▸ **Brief 1**
In the passage on notation, what three requirements should a good notation satisfy?
▸ **Brief 2**
Carry on the passage on notation past its final sentence, keeping its voice and line of argument.

▸ **Selection**

To be good a notation should satisfy at least three requirements: it should be unambiguous, it should be short, and it should be geared to our manipulative needs. Obvious as these requirements are, they are violated by wide-spread notational habits.
A rich deposit of poor notations is provided by the way in which telephone numbers are pronounced. In many countries telephone numbers are pronounced in pairs of digits: "83 18 27" becomes "eighty-three, eighteen, twenty-seven". Before we had a six-digit telephone number, we had "18 27", which, when pronounced according to this convention, cannot be distinguished from "18 20 07". In the Netherlands it is not uncommon to parse five-digit telephone numbers differently: "12 3 48" becomes "twelve, three, forty-eight" which is then audibly undistinguishable from "12 03 48". (In French it is even worse, because "72" is pronounced as "sixty-twelve" which makes it hard to distinguish between "11 60 12" and "11 72". As in French, "80" is pronounced as "four-twenty" and "91" as "four-twenty-eleven" the possibilities for ambiguity are in French still much richer.)
But apart from the ambiguity, the Dutch pronunciation is definitely not geared to our manipulative needs: telephone numbers are sequences of digits to be dialed in the order from left to right, but in Dutch --as with the old four-and-twenty blackbirds-- two-digit numbers are pronounced from right to left, so "83 18 27" becomes "three-and-eighty, eighteen, seven-and-twenty". These three inversions certainly don't facilitate dialing. (for me the only way out was to train myself to pronounce --in whatever language I am speaking-- telephone numbers as what they are, viz. sequences of digits, and I know my current telephone number as "eight, three, one, eight, two, seven".)

▸ **Information provided**
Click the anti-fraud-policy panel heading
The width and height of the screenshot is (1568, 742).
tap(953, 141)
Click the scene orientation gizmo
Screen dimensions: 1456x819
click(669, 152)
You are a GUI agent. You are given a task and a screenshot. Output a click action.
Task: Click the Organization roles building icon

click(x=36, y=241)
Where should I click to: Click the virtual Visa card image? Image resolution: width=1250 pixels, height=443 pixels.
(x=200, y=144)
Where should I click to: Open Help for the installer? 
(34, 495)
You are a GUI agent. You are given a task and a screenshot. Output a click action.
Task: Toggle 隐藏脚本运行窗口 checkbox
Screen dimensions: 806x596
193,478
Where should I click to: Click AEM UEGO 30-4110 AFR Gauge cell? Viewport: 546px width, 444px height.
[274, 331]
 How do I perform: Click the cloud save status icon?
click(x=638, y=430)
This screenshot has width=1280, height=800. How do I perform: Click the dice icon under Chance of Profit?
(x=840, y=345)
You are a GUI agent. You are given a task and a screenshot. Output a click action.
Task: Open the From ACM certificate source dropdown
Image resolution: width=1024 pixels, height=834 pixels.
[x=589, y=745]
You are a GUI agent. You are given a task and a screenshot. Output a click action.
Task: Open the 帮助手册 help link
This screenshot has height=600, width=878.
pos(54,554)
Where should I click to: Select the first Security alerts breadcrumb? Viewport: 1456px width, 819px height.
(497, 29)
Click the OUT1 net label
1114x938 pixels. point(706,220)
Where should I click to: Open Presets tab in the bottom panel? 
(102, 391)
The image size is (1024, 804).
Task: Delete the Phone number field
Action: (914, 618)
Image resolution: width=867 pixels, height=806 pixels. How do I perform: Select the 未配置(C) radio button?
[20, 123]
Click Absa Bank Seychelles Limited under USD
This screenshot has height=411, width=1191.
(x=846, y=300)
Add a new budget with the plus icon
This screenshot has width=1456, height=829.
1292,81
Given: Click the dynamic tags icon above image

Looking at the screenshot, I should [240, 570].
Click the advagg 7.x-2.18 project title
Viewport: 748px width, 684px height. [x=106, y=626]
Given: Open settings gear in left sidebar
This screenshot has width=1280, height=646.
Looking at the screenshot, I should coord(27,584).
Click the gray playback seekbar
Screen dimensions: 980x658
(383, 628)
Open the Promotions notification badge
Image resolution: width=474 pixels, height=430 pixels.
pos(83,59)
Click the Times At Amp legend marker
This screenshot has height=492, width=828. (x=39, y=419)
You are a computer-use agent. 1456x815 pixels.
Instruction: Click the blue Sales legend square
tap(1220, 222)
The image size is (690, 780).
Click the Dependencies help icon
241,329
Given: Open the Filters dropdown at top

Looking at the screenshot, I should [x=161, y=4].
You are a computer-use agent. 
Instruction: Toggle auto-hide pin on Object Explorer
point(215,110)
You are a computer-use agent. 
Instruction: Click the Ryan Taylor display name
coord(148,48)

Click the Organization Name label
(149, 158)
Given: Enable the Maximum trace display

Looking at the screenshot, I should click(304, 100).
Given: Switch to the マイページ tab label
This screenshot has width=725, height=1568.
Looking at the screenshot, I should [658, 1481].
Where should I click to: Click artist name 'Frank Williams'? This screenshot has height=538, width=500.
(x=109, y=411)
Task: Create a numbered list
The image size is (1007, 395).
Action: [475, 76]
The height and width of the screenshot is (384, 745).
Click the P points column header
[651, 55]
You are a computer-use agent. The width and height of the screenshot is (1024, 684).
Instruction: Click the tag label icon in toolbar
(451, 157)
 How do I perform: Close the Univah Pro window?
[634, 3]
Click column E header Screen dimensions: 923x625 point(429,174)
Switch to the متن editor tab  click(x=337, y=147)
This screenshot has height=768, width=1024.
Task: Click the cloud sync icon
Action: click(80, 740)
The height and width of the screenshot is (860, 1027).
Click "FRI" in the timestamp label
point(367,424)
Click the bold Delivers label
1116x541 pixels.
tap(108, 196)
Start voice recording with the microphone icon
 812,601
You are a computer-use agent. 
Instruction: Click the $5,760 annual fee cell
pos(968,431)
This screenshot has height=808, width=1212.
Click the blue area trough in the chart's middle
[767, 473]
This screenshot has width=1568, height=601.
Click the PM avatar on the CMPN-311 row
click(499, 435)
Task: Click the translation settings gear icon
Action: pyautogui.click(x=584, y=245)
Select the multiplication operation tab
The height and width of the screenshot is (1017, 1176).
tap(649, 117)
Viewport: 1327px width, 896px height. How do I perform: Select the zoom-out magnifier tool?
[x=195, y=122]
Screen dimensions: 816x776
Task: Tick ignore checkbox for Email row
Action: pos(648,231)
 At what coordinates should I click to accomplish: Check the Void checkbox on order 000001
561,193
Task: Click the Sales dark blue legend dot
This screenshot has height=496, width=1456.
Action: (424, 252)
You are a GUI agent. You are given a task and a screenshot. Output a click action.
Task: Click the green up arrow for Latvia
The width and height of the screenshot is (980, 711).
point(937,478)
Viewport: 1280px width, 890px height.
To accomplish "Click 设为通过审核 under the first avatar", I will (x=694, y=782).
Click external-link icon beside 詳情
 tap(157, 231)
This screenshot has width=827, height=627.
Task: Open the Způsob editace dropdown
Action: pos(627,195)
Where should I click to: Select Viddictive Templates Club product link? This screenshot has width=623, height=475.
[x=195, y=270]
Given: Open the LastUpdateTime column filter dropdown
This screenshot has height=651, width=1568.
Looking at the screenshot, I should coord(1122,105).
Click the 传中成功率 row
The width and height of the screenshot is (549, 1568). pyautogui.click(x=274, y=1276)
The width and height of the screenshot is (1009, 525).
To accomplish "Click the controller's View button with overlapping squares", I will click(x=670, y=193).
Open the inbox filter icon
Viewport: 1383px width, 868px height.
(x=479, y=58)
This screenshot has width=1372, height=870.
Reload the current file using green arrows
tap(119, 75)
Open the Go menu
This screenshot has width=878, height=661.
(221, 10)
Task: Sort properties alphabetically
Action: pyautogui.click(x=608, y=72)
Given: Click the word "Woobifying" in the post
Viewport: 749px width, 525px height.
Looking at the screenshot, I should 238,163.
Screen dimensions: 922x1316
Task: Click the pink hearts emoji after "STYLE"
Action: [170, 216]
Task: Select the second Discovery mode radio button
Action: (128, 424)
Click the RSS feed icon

▸ **Exercise result 1**
It should be unambiguous, short, and geared to our manipulative needs.

▸ **Exercise result 2**
The most common way of sinning against shortness is repetition. Although the notation of music has a perfect way of indicating that, say, 16 bars have to be played twice, another music printing convention is that the printed text of a piece of music should end at the bottom of a page, an aesthetic conven- tion which is sometimes met by "padding out" and printing the 16 bars twice. As a young boy trying to learn to play the piano I was always very annoyed when I discovered that a music printer had played that trick upon me: with my untrained memory it was at that stage a laborious process to verify that the two printed sequences of 16 bars were, indeed equal, a process that needed the forefingers of both hands for pointing at the bars to be compared.
Shortness is a virtue because lack of brevity can be harmful in many ways. Repetition forces the reader --see above-- to verify that long sequences of symbols are indeed identical; the repetitive style makes mathematical texts insipid, gives the writing of them the flavour of manual labour, and, when adopted, has a deteriorating influence on the quality of people's handwriting. (People write as well as they think necessary, and the redundancy of repetitive texts invites sloppiness.) Worse of all: it hides structure.
We have seen how in music printing the available structure "those 16 bars have to be played twice" can be hidden by printing them twice, but that was only a simple example of structure hiding. In a puzzle book I found the following problem: "Given twelve coins and the knowledge that one of them is false and of incorrect weight, determine the identity of the false coin and whether it is too heavy or too light by using a simple scale not more than three times." In the upside-down part of the book that contains the solutions, the solution of this puzzle occupies three pages of fine print. The author starts by numbering the coins from 1 through 12. Then he describes the first weighing as (1 2 3 4) against (5 6 7 8). For each of the three possible outcomes he describes the second weighing, each of which has again three possible outcomes. For these nine possible outcomes of the second weighing he prescribes a third weighing: only 24 of the 27 outcomes can occur and each of them miraculously identifies the false coin and establishes whether it is too heavy or too light. (Even the structure of the tree has been hidden by traversing it "depth first".) The structure of the solution was completely buried under the poor notation. Here is my effort.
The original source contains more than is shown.